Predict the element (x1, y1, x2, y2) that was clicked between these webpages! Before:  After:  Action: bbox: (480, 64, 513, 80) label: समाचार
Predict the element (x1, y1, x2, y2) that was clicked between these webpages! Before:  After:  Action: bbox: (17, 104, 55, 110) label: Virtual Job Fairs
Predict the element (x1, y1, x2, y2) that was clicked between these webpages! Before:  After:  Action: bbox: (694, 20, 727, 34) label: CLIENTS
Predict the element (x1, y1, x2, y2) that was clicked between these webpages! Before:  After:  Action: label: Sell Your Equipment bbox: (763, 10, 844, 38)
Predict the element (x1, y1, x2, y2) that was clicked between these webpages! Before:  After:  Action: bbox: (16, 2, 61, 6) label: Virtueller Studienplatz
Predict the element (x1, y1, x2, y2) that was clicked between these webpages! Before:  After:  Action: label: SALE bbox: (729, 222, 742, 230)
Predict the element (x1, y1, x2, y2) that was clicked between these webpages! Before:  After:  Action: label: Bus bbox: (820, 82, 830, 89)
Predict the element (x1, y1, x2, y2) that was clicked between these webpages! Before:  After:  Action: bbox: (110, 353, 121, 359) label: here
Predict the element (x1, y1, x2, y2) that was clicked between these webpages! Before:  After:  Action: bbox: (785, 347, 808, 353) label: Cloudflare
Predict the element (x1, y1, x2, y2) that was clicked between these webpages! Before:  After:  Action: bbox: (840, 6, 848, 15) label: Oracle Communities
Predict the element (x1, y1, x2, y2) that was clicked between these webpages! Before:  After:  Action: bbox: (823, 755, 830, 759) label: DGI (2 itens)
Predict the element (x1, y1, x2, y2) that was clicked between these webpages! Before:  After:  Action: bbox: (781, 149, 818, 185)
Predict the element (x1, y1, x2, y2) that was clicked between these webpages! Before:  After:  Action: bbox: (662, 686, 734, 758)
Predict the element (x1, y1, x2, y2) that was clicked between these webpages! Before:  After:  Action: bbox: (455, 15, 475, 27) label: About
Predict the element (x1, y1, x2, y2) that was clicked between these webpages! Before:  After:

____________

• AIM OF THE TASK
Can you reproduce, word for word, everything from the line containing "82, 830, 89)" down to the line containing "149, 818, 185)", with both of those lines included?

• ANSWER FOR THIS EXERCISE
Predict the element (x1, y1, x2, y2) that was clicked between these webpages! Before:  After:  Action: label: Bus bbox: (820, 82, 830, 89)
Predict the element (x1, y1, x2, y2) that was clicked between these webpages! Before:  After:  Action: bbox: (110, 353, 121, 359) label: here
Predict the element (x1, y1, x2, y2) that was clicked between these webpages! Before:  After:  Action: bbox: (785, 347, 808, 353) label: Cloudflare
Predict the element (x1, y1, x2, y2) that was clicked between these webpages! Before:  After:  Action: bbox: (840, 6, 848, 15) label: Oracle Communities
Predict the element (x1, y1, x2, y2) that was clicked between these webpages! Before:  After:  Action: bbox: (823, 755, 830, 759) label: DGI (2 itens)
Predict the element (x1, y1, x2, y2) that was clicked between these webpages! Before:  After:  Action: bbox: (781, 149, 818, 185)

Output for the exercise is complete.